K-Startup Grand Challenge
- Formation: 2016; 9 years ago
- Type: Governmental organization
- Purpose: Start-up support
- Location: Pangyo, South Korea;
- Parent organization: National IT Industry Promotion Agency
- Website: https://www.k-startupgc.org/

= K-Startup Grand Challenge =

K-Startup Grand Challenge is a startup accelerator program supported by the Government of South Korea. The program was launched in 2016 by the National IT Industry Promotion Agency (NIPA) and funded by the Ministry of SMEs and Startups of South Korea. The program is based in the Pangyo Techno Valley, known as the Korean version of the Silicon Valley.

As part of the government's policy, South Korea has initiated a wide range of support programs for startups and has been investing nearly $2 billion annually into the Korean start-up ecosystem since 2013. Within the scope of these efforts, the government organized the K-Startup Grand Challenge program to invite foreign start-ups to come to Korea and cooperate with local VCs and companies. Inviting start-ups from overseas is also aimed at assisting Korea's evolution into a prominent startup business hub.

== Program Contents ==
The process is composed of the following contents:
- Worldwide application usually runs for several months. Invited judges will review applications choose teams for auditions.
- global auditions (Online) to select teams for interview and in-depth review by invited judges.
- final selection of 60 teams for participation in the accelerating program.
- Demo Day will be held in Nov. 19 – 21st. Top 30 teams will be selected on the day based on their accelerating program activities and presentations. There will be also top 5 teams' selection. Additional grant will be given to those top 30 and 5 teams in order to do business in Korea.
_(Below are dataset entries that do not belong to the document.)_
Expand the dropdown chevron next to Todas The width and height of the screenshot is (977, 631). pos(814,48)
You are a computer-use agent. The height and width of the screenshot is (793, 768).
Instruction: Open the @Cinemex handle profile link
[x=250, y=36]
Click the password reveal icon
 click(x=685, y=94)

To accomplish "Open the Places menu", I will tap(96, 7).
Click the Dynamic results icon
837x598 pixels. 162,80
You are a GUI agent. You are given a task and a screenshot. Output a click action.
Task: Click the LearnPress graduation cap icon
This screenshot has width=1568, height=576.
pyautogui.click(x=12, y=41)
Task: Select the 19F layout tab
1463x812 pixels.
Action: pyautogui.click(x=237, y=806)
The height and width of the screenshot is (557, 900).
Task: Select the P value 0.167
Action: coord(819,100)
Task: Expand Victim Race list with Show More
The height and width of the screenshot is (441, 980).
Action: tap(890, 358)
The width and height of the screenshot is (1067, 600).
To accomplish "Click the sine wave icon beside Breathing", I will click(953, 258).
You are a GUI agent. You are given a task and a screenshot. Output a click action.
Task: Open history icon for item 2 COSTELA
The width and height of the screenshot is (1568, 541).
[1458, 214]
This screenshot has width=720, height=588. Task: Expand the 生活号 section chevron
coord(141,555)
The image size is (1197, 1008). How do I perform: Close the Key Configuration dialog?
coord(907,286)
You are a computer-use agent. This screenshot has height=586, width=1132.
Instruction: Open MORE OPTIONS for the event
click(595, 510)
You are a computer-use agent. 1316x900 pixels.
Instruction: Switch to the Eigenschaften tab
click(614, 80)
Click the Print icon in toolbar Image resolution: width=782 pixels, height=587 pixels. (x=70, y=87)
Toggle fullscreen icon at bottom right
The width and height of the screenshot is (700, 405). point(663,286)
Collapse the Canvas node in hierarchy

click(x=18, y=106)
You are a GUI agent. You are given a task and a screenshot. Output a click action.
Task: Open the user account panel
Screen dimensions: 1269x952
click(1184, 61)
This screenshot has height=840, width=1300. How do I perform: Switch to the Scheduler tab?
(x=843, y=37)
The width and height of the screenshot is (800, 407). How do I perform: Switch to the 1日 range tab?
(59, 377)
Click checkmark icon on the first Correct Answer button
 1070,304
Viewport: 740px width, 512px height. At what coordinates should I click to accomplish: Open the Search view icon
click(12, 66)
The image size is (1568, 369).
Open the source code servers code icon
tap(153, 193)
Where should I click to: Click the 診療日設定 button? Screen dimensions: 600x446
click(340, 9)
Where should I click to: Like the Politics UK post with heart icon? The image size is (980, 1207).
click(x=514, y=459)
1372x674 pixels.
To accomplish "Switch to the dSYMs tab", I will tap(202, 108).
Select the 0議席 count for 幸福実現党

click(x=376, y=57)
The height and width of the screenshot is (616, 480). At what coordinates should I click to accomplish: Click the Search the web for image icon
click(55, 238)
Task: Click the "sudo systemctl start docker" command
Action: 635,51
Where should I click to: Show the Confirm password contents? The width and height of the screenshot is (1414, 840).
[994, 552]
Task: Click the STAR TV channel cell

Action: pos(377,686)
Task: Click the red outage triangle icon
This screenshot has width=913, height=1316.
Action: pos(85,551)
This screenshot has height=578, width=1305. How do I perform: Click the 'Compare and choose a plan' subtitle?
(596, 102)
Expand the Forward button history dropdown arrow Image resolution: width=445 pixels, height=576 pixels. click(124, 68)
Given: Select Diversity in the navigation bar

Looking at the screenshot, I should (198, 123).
== K-Startup Grand Challenge Programs by Years ==
=== K-Startup Grand Challenge 2016 ===
2,439 teams from 124 countries applied to the KSGC 2016 program. After judges reviewed documents and auditioned the applicants, 40 startups were selected for an accelerating program. On Demo day, only half of these teams was selected. Those 20 teams were given addition fund from the government afterward.

=== K-Startup Grand Challenge 2017 ===
The KSGC 2017 program was expanded to 49 teams. Those of 1,515 applicants invited to Korea. The program provided the following financial support:
- round trip flight tickets for two team members.
- ₩14,000,000 to cover the living expenses during four months from August to November.
- Demo Day grants of ₩120,000,000 (1st place), ₩48,000,000 (2nd place), ₩24,000,000 (3rd place) and ₩7,200,000 (4th place).
- A total of ₩32,000,000 settlement support for each of the Top 25 teams from January to June.

=== K-Startup Grand Challenge 2018 ===
The program was expanded again. 1,771 teams applied to the program and 73 candidate teams were invited to Korea. After several months of the accelerating program, 40 teams were chosen on Demo day. The Korean Government supported those teams afterward.

=== K-Startup Grand Challenge 2019 ===

1,677 teams from 95 countries applied to the KSGC 2019 program. Invited judges reviewed all applications and chose 240 teams. Judges had auditions with 240 teams to choose teams for the accelerating program. The result of that was 38 candidate teams selected from auditions. After 38 chosen teams done with the accelerating program, 20 teams were selected on Demo day based on their accelerating program activities. The Korean Government offered aids to 20 teams afterward.

=== K-Startup Grand Challenge 2020 ===

The application period for the 2020 program is may 15 - June 25. The Demo day was presented live in conjunction with Comeup 2020 between 17–19 November 2020.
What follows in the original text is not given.